LO QUE HARÁS:
[1] Devuelve tal cual, del texto sobre el agonismo, el trozo que empieza con las palabras que contienen "Pero como ha" y termina con "imposibilidad procedimental normativa22.".
[2] Pasa al inglés esta oración del texto sobre el agonismo: "Sobre dicha restricción se construye el horizonte donde la lucha política es posible."

FRAGMENTO DE PÁGINA:

Cuando Chantal Mouffe dice que hay que convertir el antagonismo


en agonismo, de alguna manera reconoce un límite irrebasable del
conflicto: "no está permitido matar al antagonista político". Se establece
así un marco-última-instancia que delimita lo posible, dentro de cuyo
horizonte se puede vivir "de muchas maneras" (un universal vacío),
negando lo imposible (el matar). Sobre dicha restricción se construye el
horizonte donde la lucha política es posible. Cuando "Sendero
Luminoso" intentaba la toma del poder desde la simple eliminación física
del contrario, destruía la política21: ningún orden político se puede
construir sobre la negación de la vida. Lo no permitido o imposible
posibilita el espacio de la lucha política por la hegemonía.

Pero como ha observado Gramsci la "hegemonía" se torna


"dominación" cuando pierde el consenso, la legitimidad, la plausibilidad
en las mayorías, por lo que hay un segundo marco de posibilidad: para
que el llenado de los significantes vacíos pueda ser llamado político y
sostenible a largo plazo, debe ser fruto de decisiones, mediaciones,
normas, instituciones que hayan sido decididas por procedimientos que
de alguna manera garanticen cierta simetría en la participación de los
afectados, y no como efecto de la pura violencia física. Dussel habla
aquí del "marco democrático" de gestión como nueva frontera de
imposibilidad procedimental normativa22.

MATERIAL:
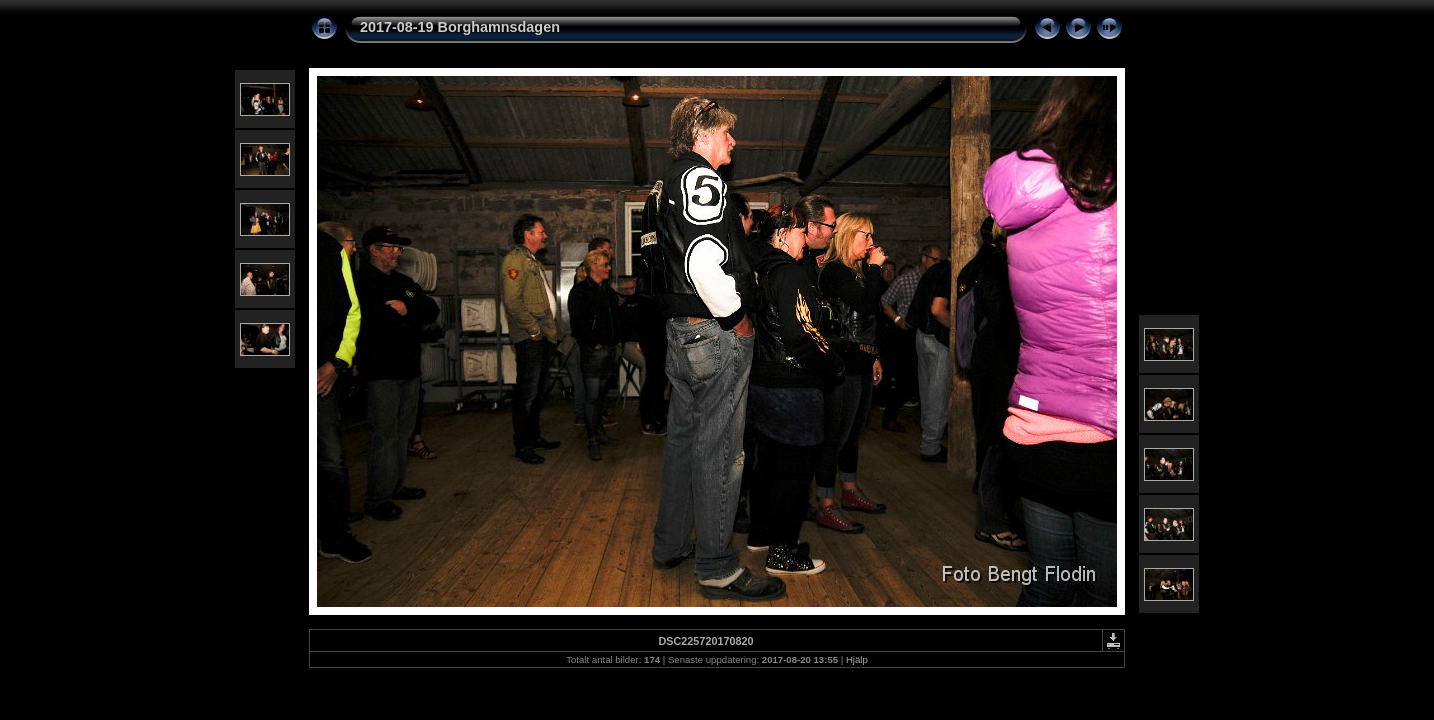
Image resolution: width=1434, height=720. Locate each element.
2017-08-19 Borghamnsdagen (460, 27)
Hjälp (857, 659)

TAREAS RESUELTAS:
[1]
Pero como ha observado Gramsci la "hegemonía" se torna


"dominación" cuando pierde el consenso, la legitimidad, la plausibilidad
en las mayorías, por lo que hay un segundo marco de posibilidad: para
que el llenado de los significantes vacíos pueda ser llamado político y
sostenible a largo plazo, debe ser fruto de decisiones, mediaciones,
normas, instituciones que hayan sido decididas por procedimientos que
de alguna manera garanticen cierta simetría en la participación de los
afectados, y no como efecto de la pura violencia física. Dussel habla
aquí del "marco democrático" de gestión como nueva frontera de
imposibilidad procedimental normativa22.

[2] On that restriction is built the horizon where political struggle is possible.